▸ **Exercise set**
**1.** List every proper name that appears in the article on healthcare data security, including people, organizations, and publications.
**2.** Reproduce the part of the article on healthcare data security that runs from "Misalignment of incentives" up to and including "considered, he said.".

▸ **Selected excerpt**
Misalignment of incentives can prevent healthcare organizations from committing to the proper protections of sensitive information, according to Tyler Moore, an assistant professor of cybersecurity and information assurance at the University of Tulsa.
"Whenever organizations don't have appropriate incentives to protect information, they will not be able to adopt countermeasures to protect their systems," he told Healthcare IT News. "The importance of incentives in choosing the best types of security mechanisms cannot be underestimated."
Information asymmetry, when one party doesn't have adequate information about the other, also can affect security decisions--such as a hospital focusing on a vendor's observable features in a security product while there are other aspects not visible that need to be considered, he said.
Moore added that information sharing among peers can be one of the best ways to keep abreast of threats and learn how others have adopted successful strategies.
Earlier this year, the Obama administration released a proposal that would allow increased sharing of information on cyberthreats from the private sector with protection from liability.

▸ **Dataset entries**
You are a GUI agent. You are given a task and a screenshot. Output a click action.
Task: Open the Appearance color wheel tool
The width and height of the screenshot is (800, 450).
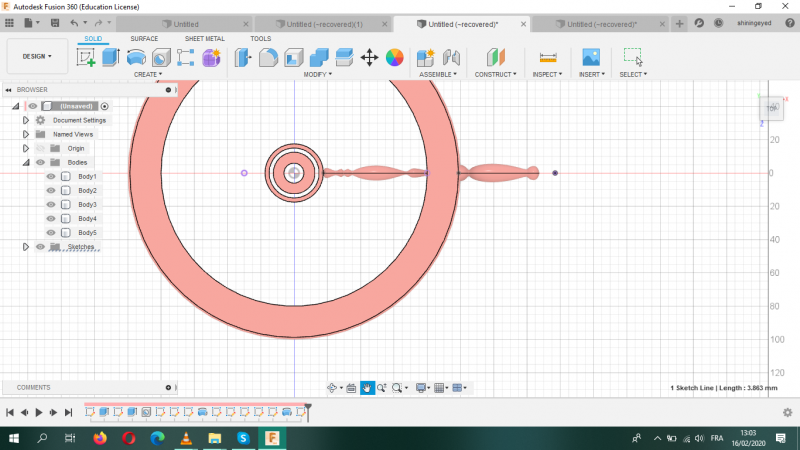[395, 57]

...

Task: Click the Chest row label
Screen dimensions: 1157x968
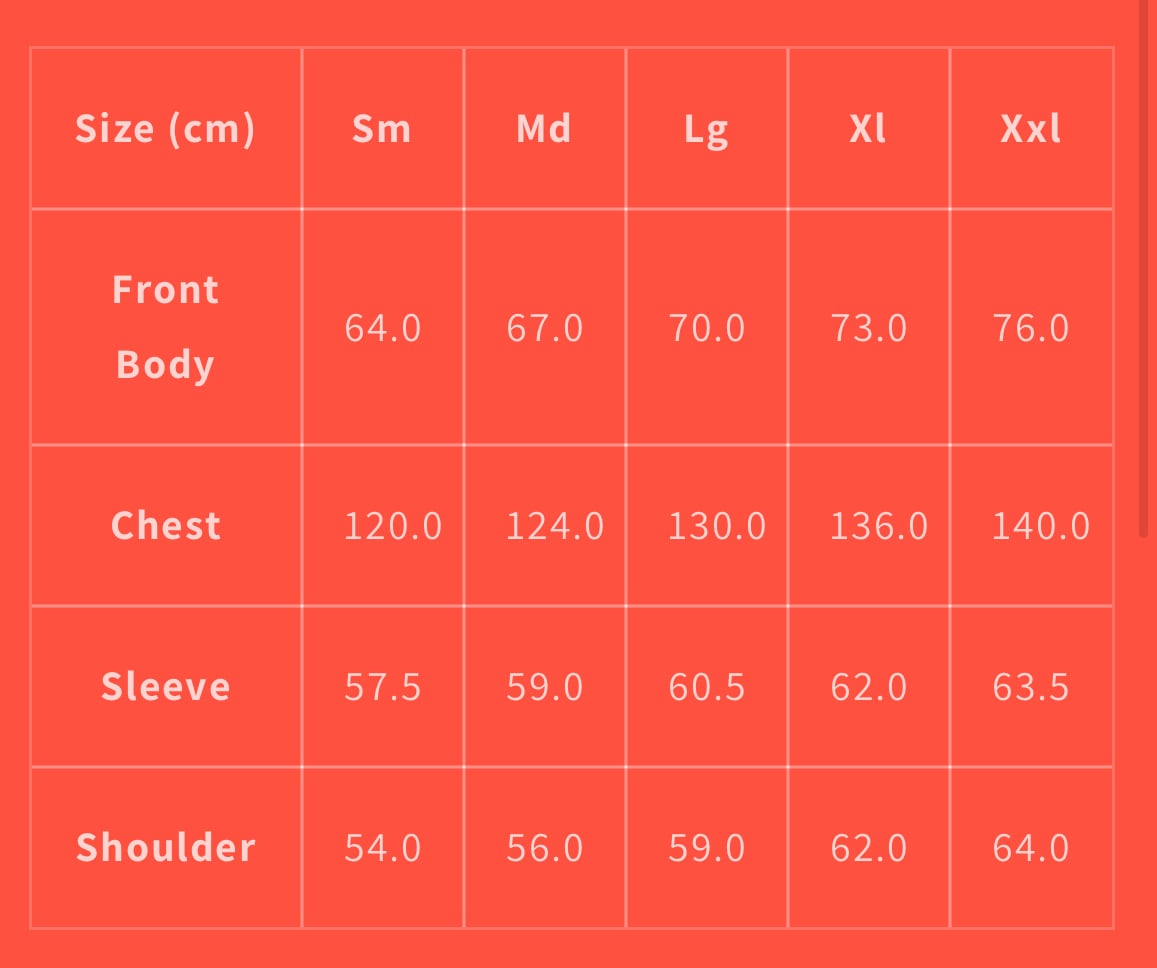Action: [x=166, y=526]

▸ **Outputs by task**
**1.**
Tyler Moore
University of Tulsa
Healthcare IT News
Obama administration

**2.**
Misalignment of incentives can prevent healthcare organizations from committing to the proper protections of sensitive information, according to Tyler Moore, an assistant professor of cybersecurity and information assurance at the University of Tulsa.
"Whenever organizations don't have appropriate incentives to protect information, they will not be able to adopt countermeasures to protect their systems," he told Healthcare IT News. "The importance of incentives in choosing the best types of security mechanisms cannot be underestimated."
Information asymmetry, when one party doesn't have adequate information about the other, also can affect security decisions--such as a hospital focusing on a vendor's observable features in a security product while there are other aspects not visible that need to be considered, he said.